Toni Cade Bambara: How to Care for Oneself While Healing The All (American Woman Writer 1939-1995), part 1 by Theresa Dintino

Moderator’s Note: This piece is in co-operation with The Nasty Women Writers Project, a site dedicated to highlighting and amplifying the voices and visions of powerful women. The site was founded by sisters Theresa and Maria Dintino. To quote Theresa, “by doing this work we are expanding our own writer’s web for nourishment and support.” This was originally posted on their site on August 11th, 2020. You can see more of their posts here. 

While reading adrienne maree brown’s Pleasure Activism for #NastyWomenWriters, I was stopped in my tracks by the praise coming forward in that book for black feminist, writer, activist, film maker and mentor Toni Cade Bambara (1939-1995).

brown writes:

“Toni Cade Bambara, author of The Salt Eaters, the one to tell us writing was a tool for the revolution, that our task was to make revolution irresistible.
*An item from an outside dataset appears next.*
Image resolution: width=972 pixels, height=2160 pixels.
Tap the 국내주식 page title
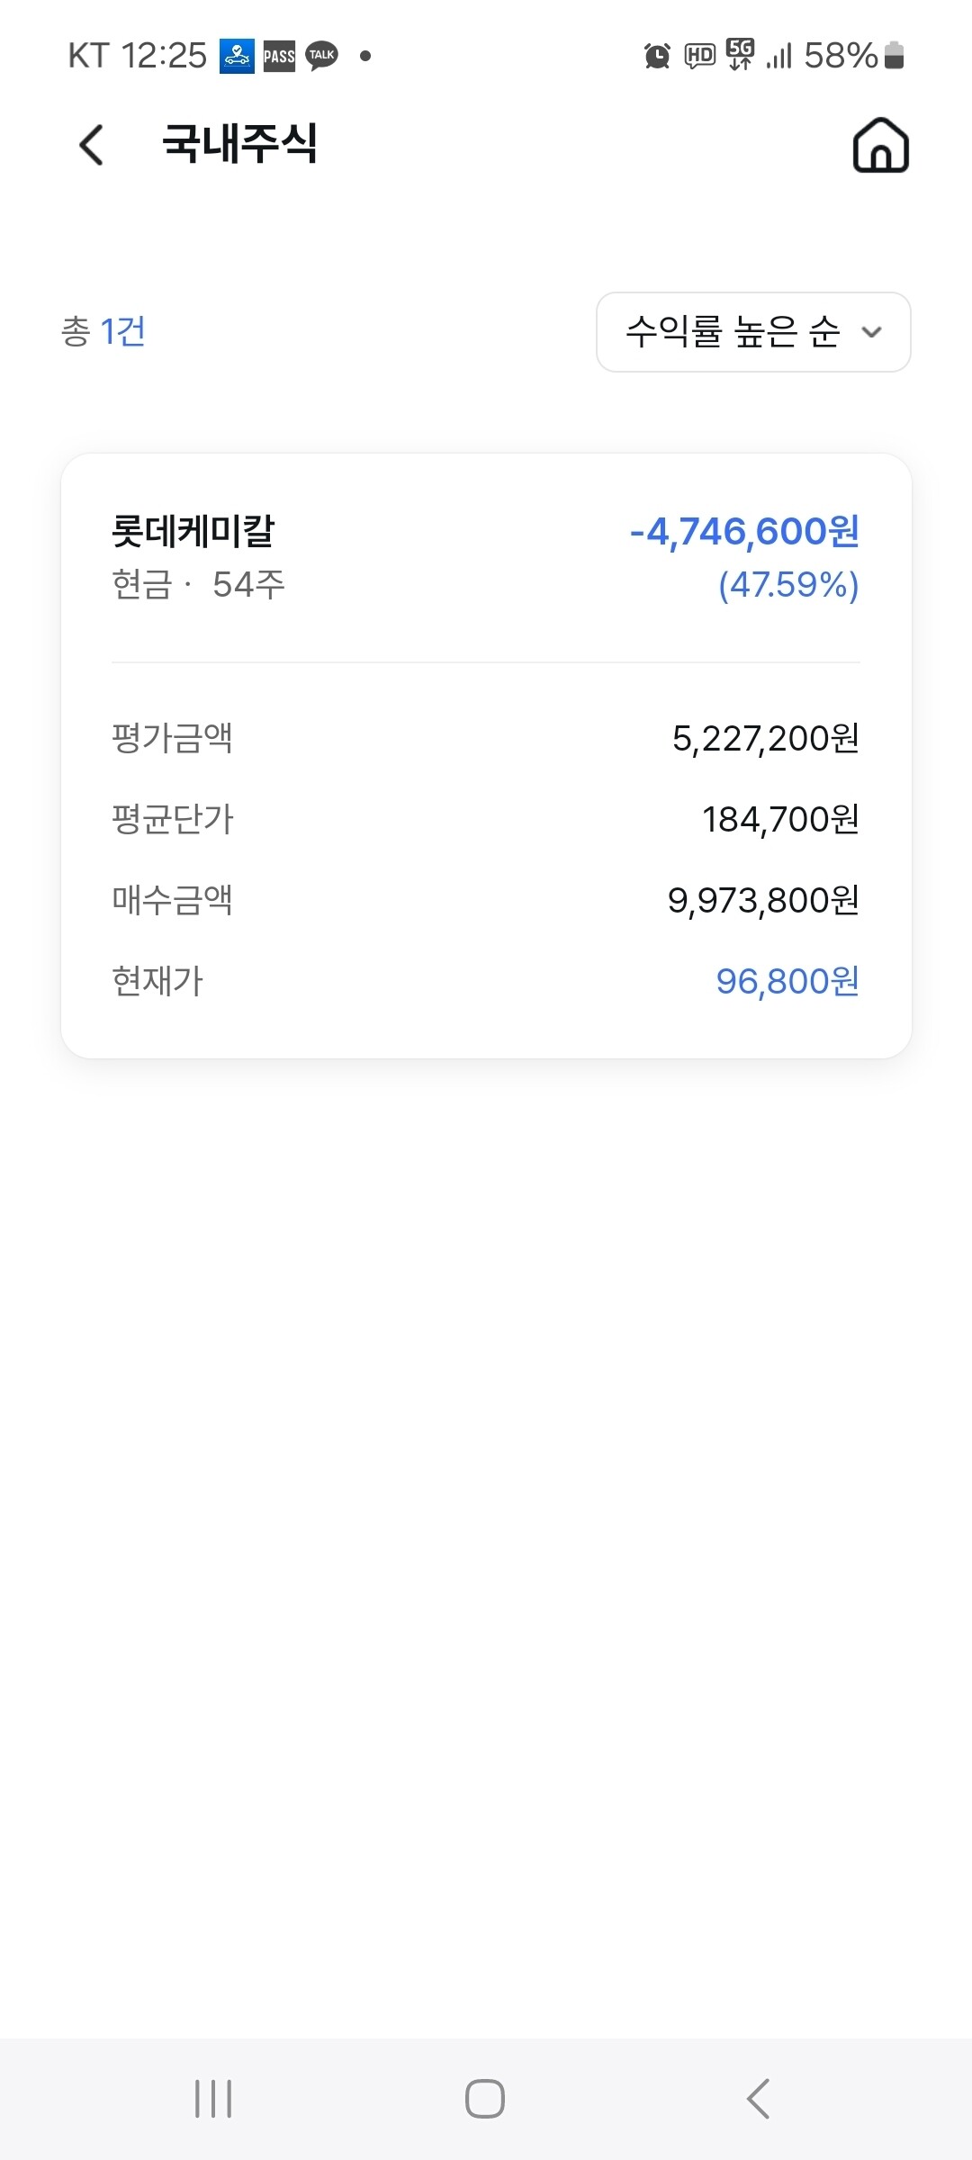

Bambara is a main stream in the lineage of pleasure activism, not just because of what she put on the page and into words, but also because of the ways she wove community, the way she supported other writers and organizers, the way she engaged in healing work” (45).
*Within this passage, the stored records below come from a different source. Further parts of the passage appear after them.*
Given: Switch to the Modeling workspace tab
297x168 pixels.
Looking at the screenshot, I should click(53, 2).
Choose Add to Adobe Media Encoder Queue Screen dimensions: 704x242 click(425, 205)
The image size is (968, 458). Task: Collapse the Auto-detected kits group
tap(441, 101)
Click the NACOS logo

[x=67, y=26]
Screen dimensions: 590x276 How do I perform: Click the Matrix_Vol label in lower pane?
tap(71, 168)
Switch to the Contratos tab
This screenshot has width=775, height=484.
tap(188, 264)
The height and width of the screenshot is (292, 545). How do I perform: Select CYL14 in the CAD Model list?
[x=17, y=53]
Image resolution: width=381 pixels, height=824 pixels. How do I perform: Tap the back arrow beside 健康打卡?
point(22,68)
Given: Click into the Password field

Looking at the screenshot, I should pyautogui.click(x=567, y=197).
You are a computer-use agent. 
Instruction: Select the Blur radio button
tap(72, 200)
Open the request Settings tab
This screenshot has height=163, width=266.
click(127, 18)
In the chapter “The Sweetness of Salt,” author and activist Alexis Pauline Gumbs, archivist and scholar of Bambara’s work, writes about five women who have been instrumental in her life and work: “scholar Farah Jasmine Griffin, filmmaker and activist Aishah Shahidah Simmons, artist and abolitionist Kai Lumumba Barrow, healer and organizer Cara Page, and editor and intellectual activist Cheryll Y. Greene”(46), who were all personally influenced, mentored, “sistered” and “mothered” by Bambara. It was these women’s recounting of their experiences with Bambara that caused me to go find her for myself.